DDR-Kunst

DDR-Kunst und Backsteingotik in Beeskow

Axel Krause „Fasching“. Foto: Petra Kurbjuhn

Unterwegs im Osten Deutschlands, Teil 2

Auf der Reise durch den Osten Deutschlands treffen wir auf den Ort Beeskow und erleben eine Überraschung. Diese Kreisstadt im Landkreis Oder-Spree hat nicht nur einen historischen Stadtkern, sondern gleich zwei kulturelle Projekte mit Nachahmungswert aufzuweisen.
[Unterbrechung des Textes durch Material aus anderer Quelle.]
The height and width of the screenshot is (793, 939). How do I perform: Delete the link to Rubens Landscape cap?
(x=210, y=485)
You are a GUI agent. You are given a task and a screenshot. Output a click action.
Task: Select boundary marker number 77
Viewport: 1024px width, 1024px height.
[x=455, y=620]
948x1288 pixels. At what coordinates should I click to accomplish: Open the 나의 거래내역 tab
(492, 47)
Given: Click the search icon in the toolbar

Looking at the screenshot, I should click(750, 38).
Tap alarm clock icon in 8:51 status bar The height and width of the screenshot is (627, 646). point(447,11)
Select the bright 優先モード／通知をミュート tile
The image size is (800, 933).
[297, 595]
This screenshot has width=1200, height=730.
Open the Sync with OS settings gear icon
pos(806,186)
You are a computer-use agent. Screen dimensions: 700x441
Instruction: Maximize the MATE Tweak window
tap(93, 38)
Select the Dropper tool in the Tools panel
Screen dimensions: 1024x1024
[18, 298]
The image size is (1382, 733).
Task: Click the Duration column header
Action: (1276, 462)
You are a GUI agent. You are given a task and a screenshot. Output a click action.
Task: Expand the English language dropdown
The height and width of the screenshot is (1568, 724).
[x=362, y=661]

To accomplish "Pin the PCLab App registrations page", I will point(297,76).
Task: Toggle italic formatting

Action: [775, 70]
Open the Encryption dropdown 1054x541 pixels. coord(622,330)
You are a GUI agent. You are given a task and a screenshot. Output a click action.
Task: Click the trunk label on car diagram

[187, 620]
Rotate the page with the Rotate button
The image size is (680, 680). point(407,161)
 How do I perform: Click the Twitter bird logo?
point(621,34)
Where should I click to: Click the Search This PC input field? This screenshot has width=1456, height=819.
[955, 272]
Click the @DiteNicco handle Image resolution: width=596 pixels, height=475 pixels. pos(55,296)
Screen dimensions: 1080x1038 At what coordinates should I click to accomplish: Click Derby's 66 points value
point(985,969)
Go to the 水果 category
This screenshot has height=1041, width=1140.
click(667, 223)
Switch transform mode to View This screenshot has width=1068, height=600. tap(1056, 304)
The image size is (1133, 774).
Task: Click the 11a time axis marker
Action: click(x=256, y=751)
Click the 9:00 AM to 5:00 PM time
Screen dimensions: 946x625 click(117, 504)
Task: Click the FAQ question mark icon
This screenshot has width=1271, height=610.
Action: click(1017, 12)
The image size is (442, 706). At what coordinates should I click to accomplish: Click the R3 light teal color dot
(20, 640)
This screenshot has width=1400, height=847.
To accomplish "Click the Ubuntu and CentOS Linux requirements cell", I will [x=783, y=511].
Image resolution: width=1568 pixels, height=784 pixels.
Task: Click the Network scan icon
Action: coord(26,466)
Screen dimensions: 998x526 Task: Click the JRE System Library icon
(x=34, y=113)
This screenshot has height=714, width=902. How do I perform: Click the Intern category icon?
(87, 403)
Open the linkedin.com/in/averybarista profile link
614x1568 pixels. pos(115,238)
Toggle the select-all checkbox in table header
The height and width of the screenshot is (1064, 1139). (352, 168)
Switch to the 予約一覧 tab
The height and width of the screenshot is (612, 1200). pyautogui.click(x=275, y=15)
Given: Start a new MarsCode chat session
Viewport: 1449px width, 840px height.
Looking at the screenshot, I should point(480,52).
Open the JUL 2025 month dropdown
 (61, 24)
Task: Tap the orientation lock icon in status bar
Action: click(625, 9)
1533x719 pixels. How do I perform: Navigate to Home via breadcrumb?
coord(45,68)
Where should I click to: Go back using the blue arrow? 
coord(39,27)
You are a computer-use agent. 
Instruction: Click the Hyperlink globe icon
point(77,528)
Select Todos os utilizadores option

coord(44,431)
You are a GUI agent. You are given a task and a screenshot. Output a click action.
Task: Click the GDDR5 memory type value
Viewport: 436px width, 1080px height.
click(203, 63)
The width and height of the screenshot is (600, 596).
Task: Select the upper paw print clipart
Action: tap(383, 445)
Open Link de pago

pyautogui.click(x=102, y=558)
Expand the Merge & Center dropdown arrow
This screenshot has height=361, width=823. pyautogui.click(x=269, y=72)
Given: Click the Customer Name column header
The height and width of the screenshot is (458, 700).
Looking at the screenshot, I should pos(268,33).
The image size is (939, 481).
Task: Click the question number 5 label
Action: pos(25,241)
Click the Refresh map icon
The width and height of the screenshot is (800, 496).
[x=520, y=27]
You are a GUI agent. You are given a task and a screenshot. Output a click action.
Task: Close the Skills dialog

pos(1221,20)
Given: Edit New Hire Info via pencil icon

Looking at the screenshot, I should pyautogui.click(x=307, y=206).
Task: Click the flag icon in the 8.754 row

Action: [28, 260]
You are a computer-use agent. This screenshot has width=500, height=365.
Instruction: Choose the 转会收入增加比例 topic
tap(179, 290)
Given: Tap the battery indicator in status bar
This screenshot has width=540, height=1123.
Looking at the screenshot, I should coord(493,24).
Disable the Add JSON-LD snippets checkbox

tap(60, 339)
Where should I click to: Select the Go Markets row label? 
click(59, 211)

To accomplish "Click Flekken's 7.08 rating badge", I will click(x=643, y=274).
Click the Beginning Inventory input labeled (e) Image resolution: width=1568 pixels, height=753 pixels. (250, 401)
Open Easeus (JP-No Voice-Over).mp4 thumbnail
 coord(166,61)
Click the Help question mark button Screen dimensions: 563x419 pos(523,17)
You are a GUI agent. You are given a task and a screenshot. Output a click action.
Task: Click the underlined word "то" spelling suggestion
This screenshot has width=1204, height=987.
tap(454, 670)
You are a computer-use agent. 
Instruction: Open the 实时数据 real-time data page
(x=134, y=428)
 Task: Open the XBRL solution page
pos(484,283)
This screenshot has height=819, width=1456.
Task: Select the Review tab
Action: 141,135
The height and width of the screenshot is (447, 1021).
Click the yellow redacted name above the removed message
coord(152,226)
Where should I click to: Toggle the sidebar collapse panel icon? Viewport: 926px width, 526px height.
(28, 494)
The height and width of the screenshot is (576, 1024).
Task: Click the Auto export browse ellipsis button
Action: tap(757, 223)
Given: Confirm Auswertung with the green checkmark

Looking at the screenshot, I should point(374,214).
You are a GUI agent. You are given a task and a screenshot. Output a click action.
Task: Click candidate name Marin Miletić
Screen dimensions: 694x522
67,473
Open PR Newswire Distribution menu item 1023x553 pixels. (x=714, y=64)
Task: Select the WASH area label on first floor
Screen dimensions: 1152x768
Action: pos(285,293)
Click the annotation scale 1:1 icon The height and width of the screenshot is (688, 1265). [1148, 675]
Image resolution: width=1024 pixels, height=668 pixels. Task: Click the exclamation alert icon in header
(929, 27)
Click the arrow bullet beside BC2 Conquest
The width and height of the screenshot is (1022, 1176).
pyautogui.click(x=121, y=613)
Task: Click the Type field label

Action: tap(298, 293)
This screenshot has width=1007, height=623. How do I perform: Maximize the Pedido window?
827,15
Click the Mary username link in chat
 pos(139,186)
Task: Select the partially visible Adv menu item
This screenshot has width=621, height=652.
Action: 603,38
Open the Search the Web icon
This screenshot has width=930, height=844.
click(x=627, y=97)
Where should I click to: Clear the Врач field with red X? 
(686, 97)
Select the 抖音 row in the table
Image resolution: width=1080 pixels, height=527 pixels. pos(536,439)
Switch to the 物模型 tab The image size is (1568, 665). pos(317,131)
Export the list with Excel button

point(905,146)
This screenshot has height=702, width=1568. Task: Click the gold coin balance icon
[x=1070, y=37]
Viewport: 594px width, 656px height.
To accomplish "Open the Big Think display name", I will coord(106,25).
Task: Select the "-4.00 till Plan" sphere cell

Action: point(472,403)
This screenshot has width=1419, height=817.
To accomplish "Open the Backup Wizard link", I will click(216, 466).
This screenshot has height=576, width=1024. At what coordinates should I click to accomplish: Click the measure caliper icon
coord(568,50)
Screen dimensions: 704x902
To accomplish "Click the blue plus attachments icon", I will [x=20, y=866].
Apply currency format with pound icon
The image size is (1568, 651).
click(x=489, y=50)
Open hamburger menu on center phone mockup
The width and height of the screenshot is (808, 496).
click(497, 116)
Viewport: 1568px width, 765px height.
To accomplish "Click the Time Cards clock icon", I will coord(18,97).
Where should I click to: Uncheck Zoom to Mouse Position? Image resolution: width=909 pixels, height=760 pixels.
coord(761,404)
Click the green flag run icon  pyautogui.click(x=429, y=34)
Lesetipp: Unterwegs im Osten, Teil 1

Eigentlich sollte der Aufenthalt in der Seenlandschaft dem Wandern und Baden dienen, aber der Streifzug durch den Ort erwies sich als so spannend, dass wir den Tag der Kultur widmeten. Die Stadt Beeskow wird von Theodor Fontane in seinen berühmten Wanderungen durch die Mark Brandenburg so beschrieben: „Beeskow ist nicht so schlimm, als es klingt.“

Das hat weniger mit dem Ort, als mit schwierigen Familienverhältnissen zu tun, seine Frau Emilie stammte aus Beeskow, wurde aber zur Adoption freigegeben, da sie aus einer unehelichen Beziehung stammte, und dies wollte der Schriftsteller vertuschen.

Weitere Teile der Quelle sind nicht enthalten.